Since we delayed 1_5_5 upgrade to not have it activate, this deletes 1_5_5 if it exists. And then stages both 1_5_5 and 1_5_6. The 1_5_5 will immediately jump to 1_5_6 at the upgrade activation point. This is done because we pushed the 1_5_5 upgrade out into the future to stop it from activating until the 1_5_6 release. By staging both, a restart is NOT needed.

Verify no IPv6 address in config.toml

The providers used in scripts older than casper-node-launcher version 1.0.4 changed to return IPv6 addresses. If you have this enabled on your server and have not updated it is possible that automatic generation of IP address is using IPv6 and not compatible with the Casper network. This will leave your node isolated after the upgrade.

You can grep the config file to look at what is set with grep -R public_address /etc/casper/1_5_6/config.toml

$ grep -R public_address /etc/casper/1_5_6/config.toml
public_address = '3.141.141.131:0'

Notice a normal IPv4 address in the format XXX.XXX.XXX.XXX:0. If you see something like 2b02:c307:2042:360::1:0 then you have a bad IP. Edit /etc/casper/1_5_6/config.toml and change public_address to hold your nodes public IPv4 address and don't forget the trailing :0.

Verifying Successful Staging

After you have successfully executed the above commands, wait a few minutes for a new block to be issued before checking that your node is correctly staged with the upgrade.
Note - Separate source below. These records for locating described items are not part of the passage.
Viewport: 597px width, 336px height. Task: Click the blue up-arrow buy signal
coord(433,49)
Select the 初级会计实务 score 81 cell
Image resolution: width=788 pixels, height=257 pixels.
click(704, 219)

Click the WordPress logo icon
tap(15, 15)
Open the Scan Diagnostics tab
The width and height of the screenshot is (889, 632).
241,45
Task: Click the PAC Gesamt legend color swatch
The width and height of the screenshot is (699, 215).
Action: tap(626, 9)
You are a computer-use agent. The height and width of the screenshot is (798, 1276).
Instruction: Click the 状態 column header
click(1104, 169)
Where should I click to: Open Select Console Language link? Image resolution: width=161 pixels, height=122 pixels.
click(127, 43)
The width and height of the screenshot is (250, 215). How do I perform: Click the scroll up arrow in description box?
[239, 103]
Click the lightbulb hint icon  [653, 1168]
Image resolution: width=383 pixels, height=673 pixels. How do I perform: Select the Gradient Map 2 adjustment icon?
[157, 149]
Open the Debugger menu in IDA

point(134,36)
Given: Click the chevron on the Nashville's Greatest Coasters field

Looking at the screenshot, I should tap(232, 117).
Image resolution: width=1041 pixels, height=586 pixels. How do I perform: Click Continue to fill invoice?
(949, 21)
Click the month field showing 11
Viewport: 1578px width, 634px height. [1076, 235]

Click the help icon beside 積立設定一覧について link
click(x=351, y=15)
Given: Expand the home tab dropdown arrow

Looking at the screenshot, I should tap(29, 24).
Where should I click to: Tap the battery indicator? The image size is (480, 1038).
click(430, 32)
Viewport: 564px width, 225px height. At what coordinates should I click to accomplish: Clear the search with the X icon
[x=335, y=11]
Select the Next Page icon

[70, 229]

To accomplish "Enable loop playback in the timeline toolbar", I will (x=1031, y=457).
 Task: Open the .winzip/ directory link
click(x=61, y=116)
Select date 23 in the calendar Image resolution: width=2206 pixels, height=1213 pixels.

After a few minutes, take a look at your status end-point, as follows:

curl -s http://127.0.0.1:8888/status | jq .next_upgrade

You should expect this output if properly staged, prior to upgrading:

$ curl -s localhost:8888/status | jq .next_upgrade
{
  "activation_point": 12509,
  "protocol_version": "1.5.5"
}

If you see null after waiting for a few minutes, then your upgrade staging was not executed successfully.

To confirm 1_5_6 exists we can looks for the chainspec.toml activation point:

 $ grep 'activation_point' /etc/casper/1_5_6/chainspec.toml
 activation_point = 12509

If you get file not found or see a different activation_point, something is wrong.